Linda Schwimmer is vice president of the New Jersey Health Care Quality Institute, which is working with the Medicaid ACOs being launched in urban areas throughout the state to improve health care to Medicaid members.

Schwimmer said: “This study confirms what we’ve recognized through our work with the Medicaid ACOs for quite some time — which we as a state and a health care system need to break down the barriers between physical and mental health. Moreover, we need to ensure that health care is a sustainable business in these low-income communities by fairly compensating for appropriate primary and mental health. In short, we need to make sure that patients are able to access the right services in the right places.”

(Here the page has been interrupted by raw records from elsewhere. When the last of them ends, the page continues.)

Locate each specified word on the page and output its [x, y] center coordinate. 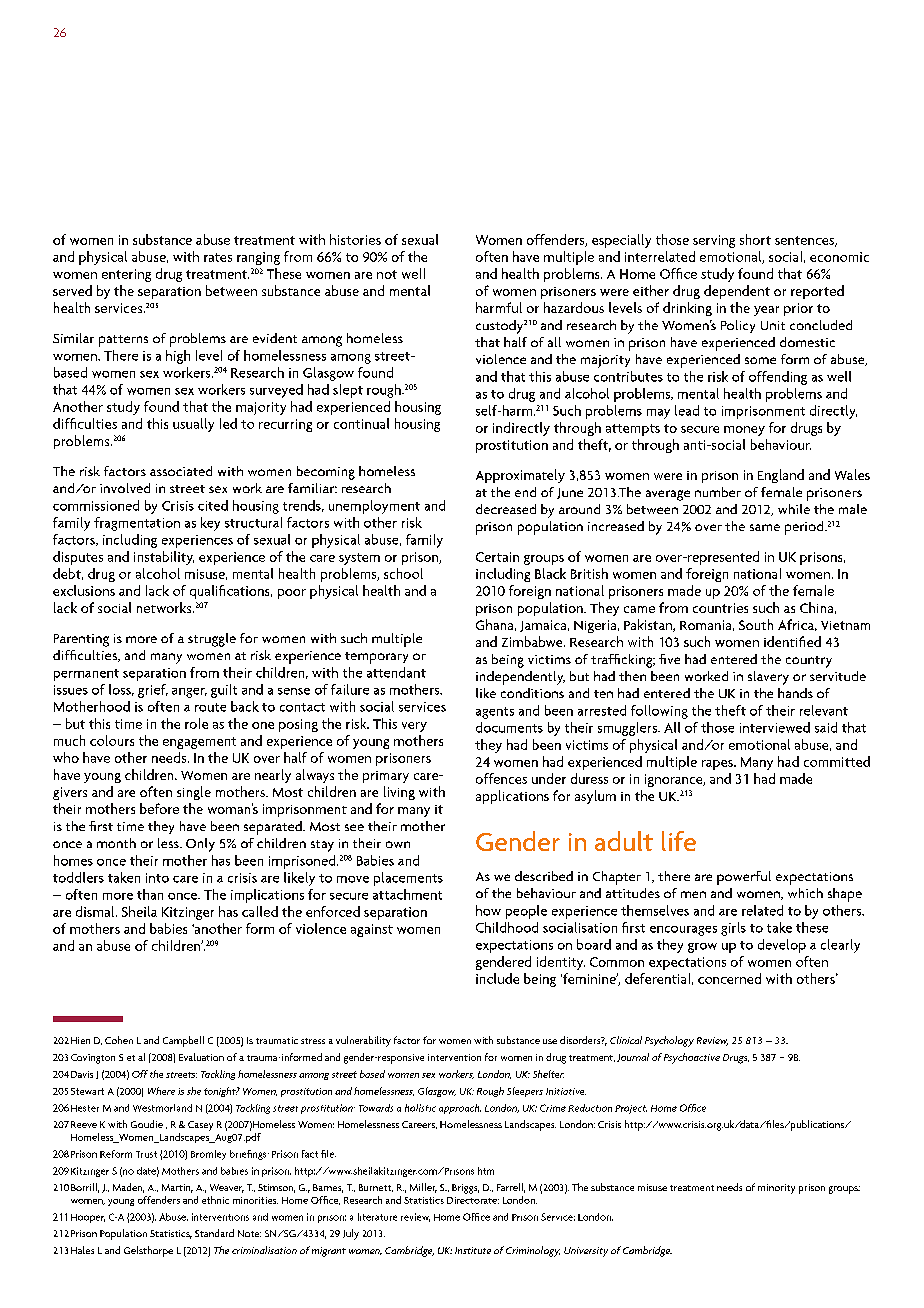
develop [782, 946]
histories [355, 239]
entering [126, 275]
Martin [177, 1188]
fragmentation [137, 524]
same [765, 527]
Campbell [183, 1041]
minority [776, 1189]
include [497, 978]
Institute [473, 1250]
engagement [199, 743]
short [755, 239]
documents [509, 727]
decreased [506, 509]
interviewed [775, 727]
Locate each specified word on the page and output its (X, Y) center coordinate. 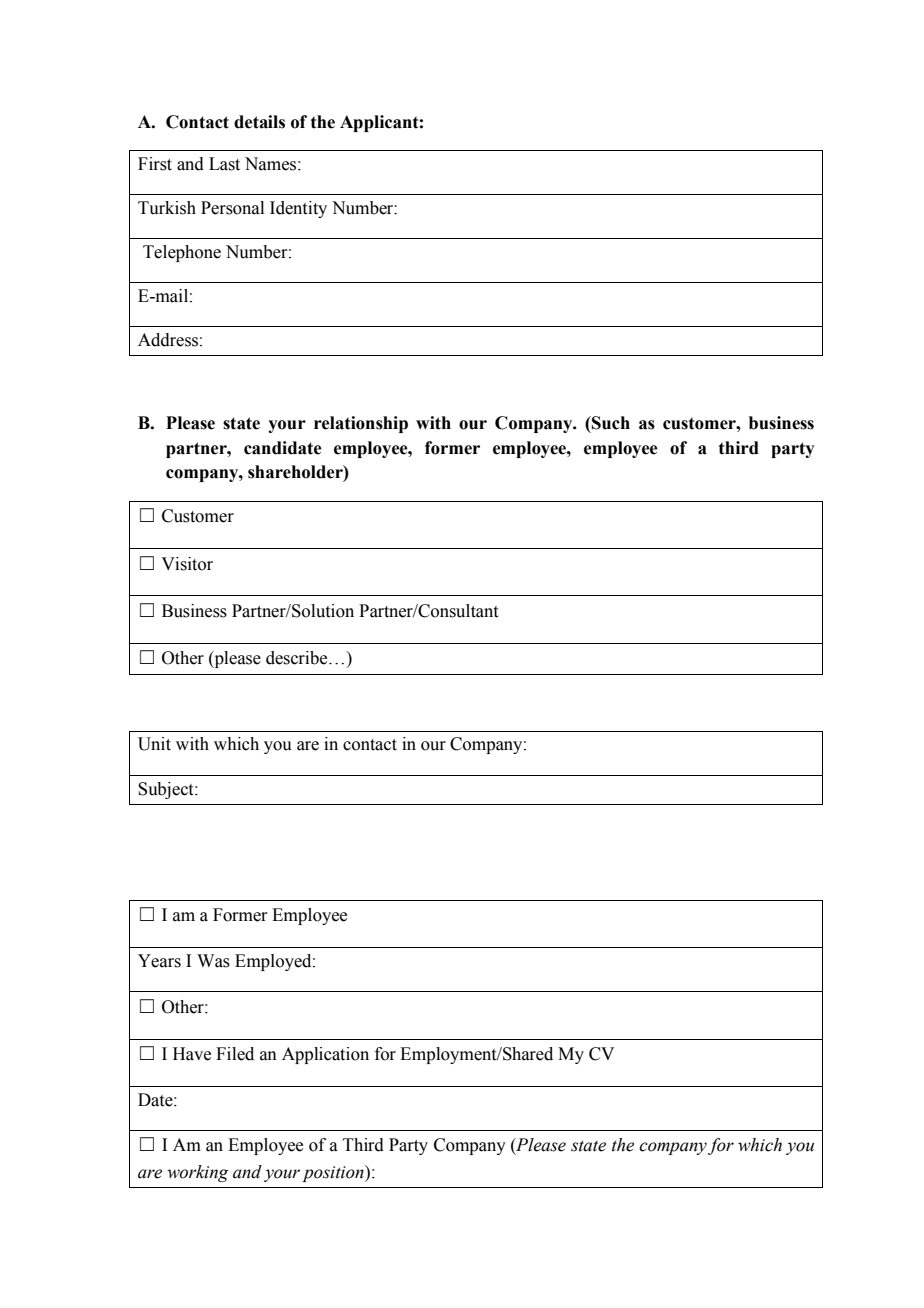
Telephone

Schwimmer said achieving those goals begins with new payment models — like Medicaid ACOs — that will allow providers the flexibility to invest in services like care coordination that can help guide the most at-risk patients to get the best care. She said the health system as a whole needs to become more integrate and spend smarter, particularly in these 13 communities: “We need to invest in primary care and increase access to behavioral health service.”

She said ideas on what should be done include:

  • Support the work of the Medicaid ACOs. They are dealing with this head-on.
  • Remove regulatory burdens that make it hard to co-locate behavioral health and physical health services.
  • Find innovative ways to move money out of the ER and inpatient setting and into primary care and the community setting — and equip primary care physicians with the most efficient evidence-based approaches to addressing behavioral health needs.
  • Ensure that behavioral health providers in these communities are able to be financially sustainable, and that capacity across the state accurately reflects the demand.

Joel Cantor, director of the Rutgers Center for State Health Policy, said the Camden Coalition and the Trenton Health Team have been working on behavioral health issues for a long time. Cantor said the Medicaid ACOs are a key part of the puzzle: “Our data suggest that, if they are to achieve savings by reducing avoidable hospital care, then working to integrate behavioral health and physical health treatment is essential.”

The report, funded by The Nicholson Foundation as part of its ongoing efforts to improve the quality and affordability of health care in New Jersey’s underserved communities, sheds light on the importance of ensuring accessible behavioral health as part of population-based initiatives aimed at improving patient health and reducing avoidable hospitalizations and associated costs. The Foundation is supporting new evidence-based models of care that bring behavioral health expertise into community-based primary care settings.

Rachel Cahill, director of health care improvement and transformation at The Nicholson Foundation, said New Jersey’s vulnerable populations suffer from higher burdens of serious chronic illness and behavioral health disorders than others in the state, and face significant, complex barriers to medical care.

“If we are committed to improving health outcomes for these vulnerable populations, we must increase availability of behavioral health services and the coordination of services by integrating physical and behavioral health care,” Cahill said.

Although the study focused on hospital data in the 13 communities, the data and findings reflect populations throughout the state, including patients with Medicare, Medicaid and commercial insurance, as well as the uninsured. Along with the Medicaid population, behavioral health issues were significantly present among patients with other sources of insurance. Therefore, the findings can guide the efforts of policymakers, insurers, and delivery systems in general, not just those specific to Medicaid, Cahill said.

The findings are based on analysis of New Jersey’s uniform billing hospital discharge data from 2008-2011, available from the state Department of Health. Working with the DOH, researchers created a dataset that enabled them to follow patient utilization over time. The study population included hospitalizations of all adults (age 18 and over) living in one of 13 low-income communities in New Jersey: Asbury Park, Atlantic City, Camden, Elizabeth, Jersey City, New Brunswick, Newark, Paterson, Perth Amboy, Plainfield, Trenton, Union City and Vineland. In some cases, neighboring towns also were included.